Like me, many people with an autoimmune disease go through periods of feeling relatively normal and then have the sudden onset of severe symptoms called “flares” making it difficult to find the motivation and energy to be active. Self-motivation has always played a big part in my working life and private life and I thought it would be useful to write about my experience of both.
There are two types of motivation, positive and negative. Positively motivated people will achieve something because of their own enthusiasm or interest, without needing pressure from others. For example, being a star performer at work, living a fit and healthy lifestyle or even saving for a deposit on a house. It’s when a person knows where they’re going, how they are going to get there and adopting that positive attitude towards achieving their goals.
Motivation is our internal energy force that determines all aspects of our behaviour; it also impacts on how we think, feel and interact with others. Sport is a great example as high motivation is widely accepted as an essential prerequisite in getting athletes to fulfil their potential. My daughter is a triathlete, mostly focused on the Half Ironman (70.3 distance) and her self-motivation to train never ceases to amaze me.
Negative motivation can best be described as wanting to get away from an existing condition. Although it tends to display the same characteristics, the results achieved are markedly different from those of positive motivation. Negative motivation is rooted on fear. Fear means you are acting on the pressure of losing something – your current job, your money, or your lifestyle.
The main difference between the two is that positively motivated actions will most likely have a positive outcome. If someone is negatively motivated, their actions may have an undesirable negative outcome A film I watched called Deep Water is great example of negative motivation. It’s a documentary film based on the true story of Donald Crowhurst and the 1969 Sunday Times Golden Globe Race round the world alone in a yacht and it doesn’t end well.

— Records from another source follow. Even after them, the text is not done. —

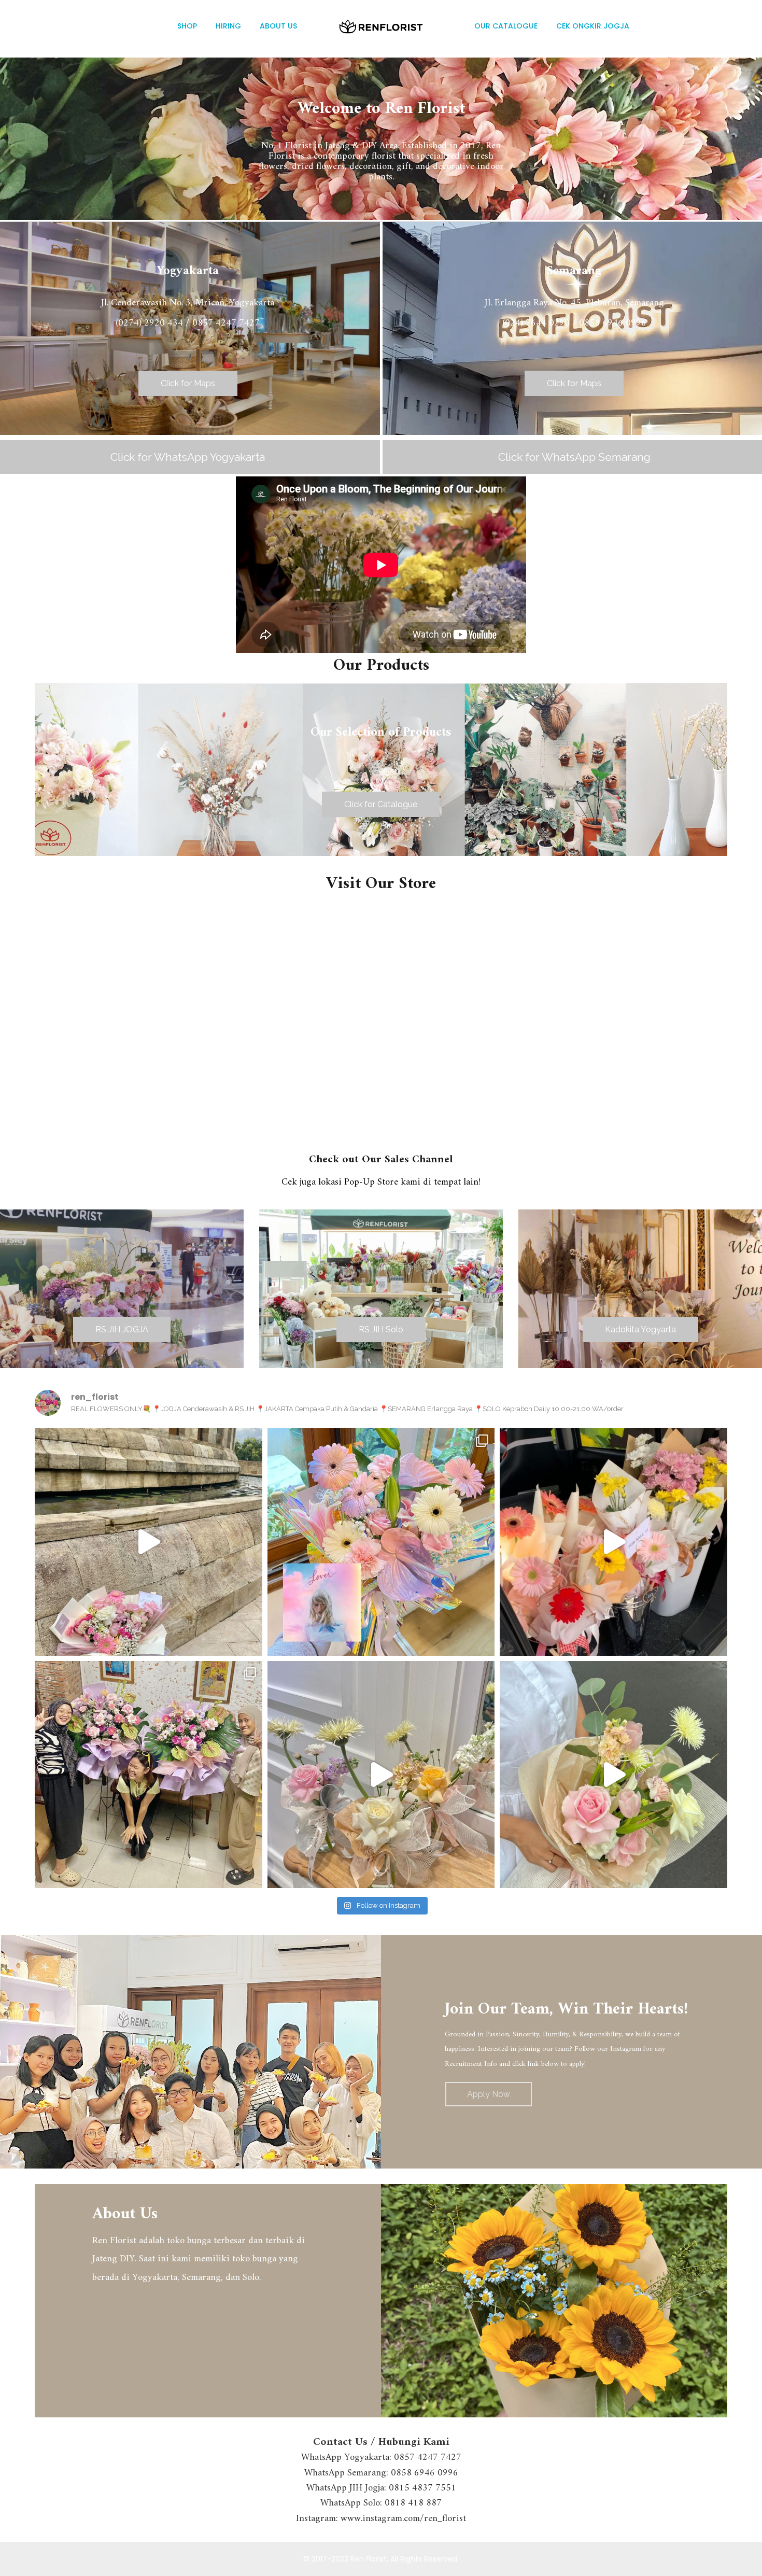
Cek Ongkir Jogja (592, 26)
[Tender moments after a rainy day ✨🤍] (613, 1775)
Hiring (228, 26)
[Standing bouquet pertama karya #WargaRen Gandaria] (148, 1775)
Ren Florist (368, 2559)
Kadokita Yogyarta (640, 1329)
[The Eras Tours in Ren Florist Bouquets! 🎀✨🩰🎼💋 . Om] (381, 1542)
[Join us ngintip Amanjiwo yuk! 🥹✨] (148, 1542)
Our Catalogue (506, 26)
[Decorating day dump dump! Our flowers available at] (613, 1542)
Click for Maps (188, 383)
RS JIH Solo (381, 1329)
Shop (187, 26)
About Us (278, 26)
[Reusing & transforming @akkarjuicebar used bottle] (381, 1775)
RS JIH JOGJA (121, 1329)
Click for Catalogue (380, 804)
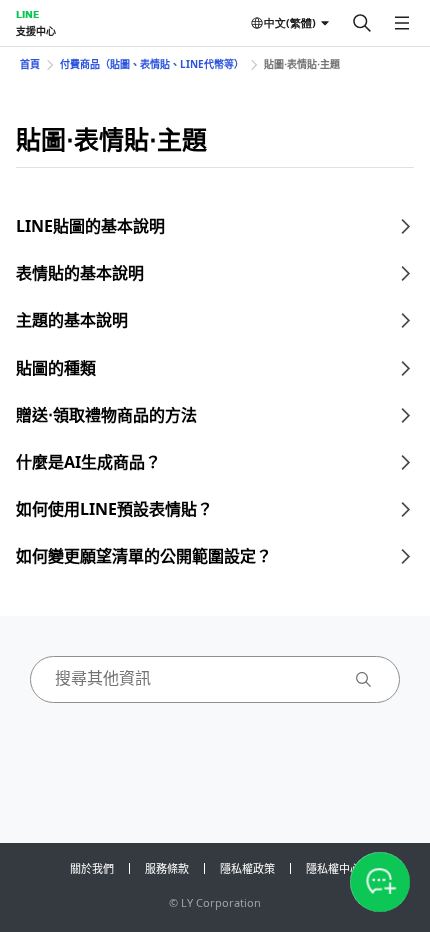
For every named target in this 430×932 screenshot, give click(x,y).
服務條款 (167, 868)
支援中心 (36, 31)
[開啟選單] (402, 23)
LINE (27, 14)
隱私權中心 (333, 868)
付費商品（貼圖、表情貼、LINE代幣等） (152, 64)
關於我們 (92, 868)
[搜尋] (362, 23)
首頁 (30, 64)
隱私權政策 (247, 868)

Positive and negative motivation also applies in the workplace. We’ve all had a boss who uses negative motivation to get their employees to work harder or perform better (yes, the stick rather than the carrot). These are the people who focus on giving their team negative feedback, threats, or disciplinary action.
I certainly prefer carrots and I would like to think that during my career I always tried to be a positive motivator (and still do). Positive motivational leaders are visionaries and tend to build a shared vision, rallying their team. I’ve been very lucky to work for some outstanding people, who, whilst results oriented, they were able to motivate and develop their team to adopt their shared vision. They pursue information to reduce uncertainty and find ways to do things better, and often cut through red tape and bend the rules when necessary to get the job done. More importantly, they persist in seeking to achieve goals despite obstacles and setbacks. They see setbacks as manageable circumstances and don’t take anything personally. I’ve only worked for a “negative motivator” once and I hated it and made a mental note never to repeat that kind of behaviour.
Finally, I wanted to chat about Gin. I know Jamie and I are late to the party, but what has happened to Gin, its amazing! A few months ago, in one of my blogs I said I don’t drink spirits, but all has changed since we found the gin “tinnies” in Sainsbury’s.
From “mothers ruin” to the “hipster” drink gin has now become, it’s a real success story. There are now pink gins, gin in beautiful artisan bottles and those flavoured with honey, rhubarb, mangoes and strawberries, the list is endless. Flavoured gin has increased in abundance but it’s not just gin. Flavoured tonic is expanding in every direction, providing us gin drinkers with exciting new ways to serve their favourite gins
In 2018 it was revealed that UK gin sales had soared by 254 per cent over the past decade. The spirit was officially named Britain’s favourite drink when a record 47 million bottles were sold in one year! To keep up with demand, the number of UK gin distilleries has more than doubled, from 152 in 2013 to 315 today. Gin has become so popular in Britain that the Office for National Statistics (ONS) added it back to the basket of goods it uses to measure inflation after a 13-year absence.